WHAT THIS EXERCISE ASKS |
a. Can you return the passage on machismo and meat, between "Foraging has endured" and "the human condition.", inclusive, word for word?
b. What comes next in the passage on machismo and meat? Write its next part, picking up after its final sentence.

I found details on the link between machismo and meat this past week, when I wasn't really looking for it. I went to visit my parents, where I had no access to the internet. In my boredom, I picked up an old anthropology textbook from college and started re-reading it for fun.  

Jill Richardson :: Machismo and Meat
One of the essays in the book was called "Society and Sex Roles" by Ernestine Friedl. She seeks to understand why males are dominant in so many societies and why "evidence of a society in which women control all strategic resources like food and water, and in which women's activities are the most prestigious, has never been found." To find the answers, she looks at hunter-gatherer cultures that still exist today, saying:

Foraging has endured for two million years and was replaced by farming and animal husbandry only ten thousand years ago; it covers more than 99 percent of human history. Our foraging ancestry is not far behind us and provides a clue to our understanding of the human condition.

DATA LINES |
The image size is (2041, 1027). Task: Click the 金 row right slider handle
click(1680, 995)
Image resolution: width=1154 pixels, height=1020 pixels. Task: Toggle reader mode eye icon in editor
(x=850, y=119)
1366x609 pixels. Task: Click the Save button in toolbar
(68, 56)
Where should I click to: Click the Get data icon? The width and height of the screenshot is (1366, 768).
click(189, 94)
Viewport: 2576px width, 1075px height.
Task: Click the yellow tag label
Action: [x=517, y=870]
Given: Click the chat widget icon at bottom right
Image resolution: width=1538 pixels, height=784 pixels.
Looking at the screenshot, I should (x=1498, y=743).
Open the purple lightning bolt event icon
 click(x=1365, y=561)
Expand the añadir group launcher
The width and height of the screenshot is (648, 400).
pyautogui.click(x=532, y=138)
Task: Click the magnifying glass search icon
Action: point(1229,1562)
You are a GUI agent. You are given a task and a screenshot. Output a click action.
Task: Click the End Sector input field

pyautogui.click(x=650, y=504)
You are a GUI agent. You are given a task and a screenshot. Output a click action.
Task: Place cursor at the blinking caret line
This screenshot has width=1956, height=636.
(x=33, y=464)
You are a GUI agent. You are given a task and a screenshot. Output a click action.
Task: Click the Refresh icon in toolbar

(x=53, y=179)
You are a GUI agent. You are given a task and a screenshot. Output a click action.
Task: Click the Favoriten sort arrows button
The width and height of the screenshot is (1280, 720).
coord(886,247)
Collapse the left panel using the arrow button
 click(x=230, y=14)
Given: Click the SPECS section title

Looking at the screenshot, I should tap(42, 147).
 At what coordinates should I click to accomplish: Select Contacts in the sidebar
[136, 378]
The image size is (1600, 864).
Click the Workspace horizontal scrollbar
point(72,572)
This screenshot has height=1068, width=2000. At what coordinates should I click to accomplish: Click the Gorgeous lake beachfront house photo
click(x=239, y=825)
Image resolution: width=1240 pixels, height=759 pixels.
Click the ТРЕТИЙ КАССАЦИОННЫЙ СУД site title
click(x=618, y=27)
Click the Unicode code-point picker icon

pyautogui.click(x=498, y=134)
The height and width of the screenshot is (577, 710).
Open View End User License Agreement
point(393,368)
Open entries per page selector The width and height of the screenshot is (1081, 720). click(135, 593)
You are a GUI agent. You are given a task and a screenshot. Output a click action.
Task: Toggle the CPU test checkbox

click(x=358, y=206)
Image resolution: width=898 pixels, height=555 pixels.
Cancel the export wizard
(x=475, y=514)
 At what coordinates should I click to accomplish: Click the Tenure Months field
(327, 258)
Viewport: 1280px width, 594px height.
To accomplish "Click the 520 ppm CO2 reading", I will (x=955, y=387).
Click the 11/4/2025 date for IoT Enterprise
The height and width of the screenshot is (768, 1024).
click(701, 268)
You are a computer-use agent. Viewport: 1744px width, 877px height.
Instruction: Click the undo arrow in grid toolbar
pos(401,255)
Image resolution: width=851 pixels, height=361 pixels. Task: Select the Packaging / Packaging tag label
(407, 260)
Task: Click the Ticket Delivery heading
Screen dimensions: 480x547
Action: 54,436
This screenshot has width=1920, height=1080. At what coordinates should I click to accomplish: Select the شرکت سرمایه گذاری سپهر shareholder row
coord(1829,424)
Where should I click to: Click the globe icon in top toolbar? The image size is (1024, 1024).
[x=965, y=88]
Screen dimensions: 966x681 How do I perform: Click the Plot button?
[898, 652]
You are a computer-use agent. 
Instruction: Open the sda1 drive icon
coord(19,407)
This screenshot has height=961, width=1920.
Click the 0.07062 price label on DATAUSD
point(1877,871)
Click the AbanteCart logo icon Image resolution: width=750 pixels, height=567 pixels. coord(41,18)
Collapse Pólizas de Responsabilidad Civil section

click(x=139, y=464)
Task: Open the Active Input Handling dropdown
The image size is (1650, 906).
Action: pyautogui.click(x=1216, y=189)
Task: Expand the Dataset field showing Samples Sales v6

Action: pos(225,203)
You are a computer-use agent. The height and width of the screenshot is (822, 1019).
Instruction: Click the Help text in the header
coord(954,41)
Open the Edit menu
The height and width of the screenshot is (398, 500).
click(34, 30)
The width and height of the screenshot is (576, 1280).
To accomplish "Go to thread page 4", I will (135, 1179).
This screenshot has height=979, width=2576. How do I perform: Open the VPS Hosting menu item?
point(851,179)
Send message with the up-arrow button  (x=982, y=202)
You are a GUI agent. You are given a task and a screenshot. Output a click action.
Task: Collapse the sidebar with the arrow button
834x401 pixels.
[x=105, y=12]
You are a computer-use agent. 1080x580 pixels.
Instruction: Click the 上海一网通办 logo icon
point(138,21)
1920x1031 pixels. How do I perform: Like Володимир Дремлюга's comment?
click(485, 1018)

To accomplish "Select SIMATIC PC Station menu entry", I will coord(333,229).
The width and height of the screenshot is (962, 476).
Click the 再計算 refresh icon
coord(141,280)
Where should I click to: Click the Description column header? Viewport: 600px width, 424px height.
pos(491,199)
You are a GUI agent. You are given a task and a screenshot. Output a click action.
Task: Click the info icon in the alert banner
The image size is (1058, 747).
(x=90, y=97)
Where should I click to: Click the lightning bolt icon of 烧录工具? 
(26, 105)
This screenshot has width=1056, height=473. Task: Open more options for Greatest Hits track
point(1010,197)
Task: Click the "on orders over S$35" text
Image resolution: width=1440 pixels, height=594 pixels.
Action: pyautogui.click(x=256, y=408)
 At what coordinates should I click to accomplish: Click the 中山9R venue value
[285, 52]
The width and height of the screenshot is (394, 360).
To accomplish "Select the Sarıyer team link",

WRITTEN RESPONSES |
a.
Foraging has endured for two million years and was replaced by farming and animal husbandry only ten thousand years ago; it covers more than 99 percent of human history. Our foraging ancestry is not far behind us and provides a clue to our understanding of the human condition.

b.
Hunter-gatherers are people whose ways of life are technologically simple and socially and politically egalitarian. They live in small groups of 50 to 200 and have neither kings, nor priests, nor social classes. These conditions permit anthropologists to observe the essential bases for inequalities between the sexes without the distortions induced by the complexities of contemporary industrial society.

Her conclusion? The source of male power is meat. She elaborates:

When men in a hunter-gatherer society return to camp with game, they divide the meat in some customary way...

Vegetable foods, in contrast, are not distributed beyond the immediate household. Women give food to their children, to their husbands, and to other members of the household, and rarely, to the occasional visitor. No one outside of the family regularly eats any of the wild fruits and vegetables that are gathered by the women.

The meat distributed by the men is a public gift. Its source is widely known, and the donor expects a reciprocal gift when other men return from a successful hunt. He gains honor as a supplier of a scarce item and simultaneously obligates others to him.

These obligations constitute a form of power or control over others, both men and women. The opinions of hunters play an important part in decisions to move the village; good hunters attract the most desirable women; people in other groups join camps with good hunters; and hunters, because they already participate in an internal system of exchange, control exchange with other groups for flint, salt, and steel axes.

It makes sense why meat provides a source of power. But a second question must be asked: Why don't the women hunt?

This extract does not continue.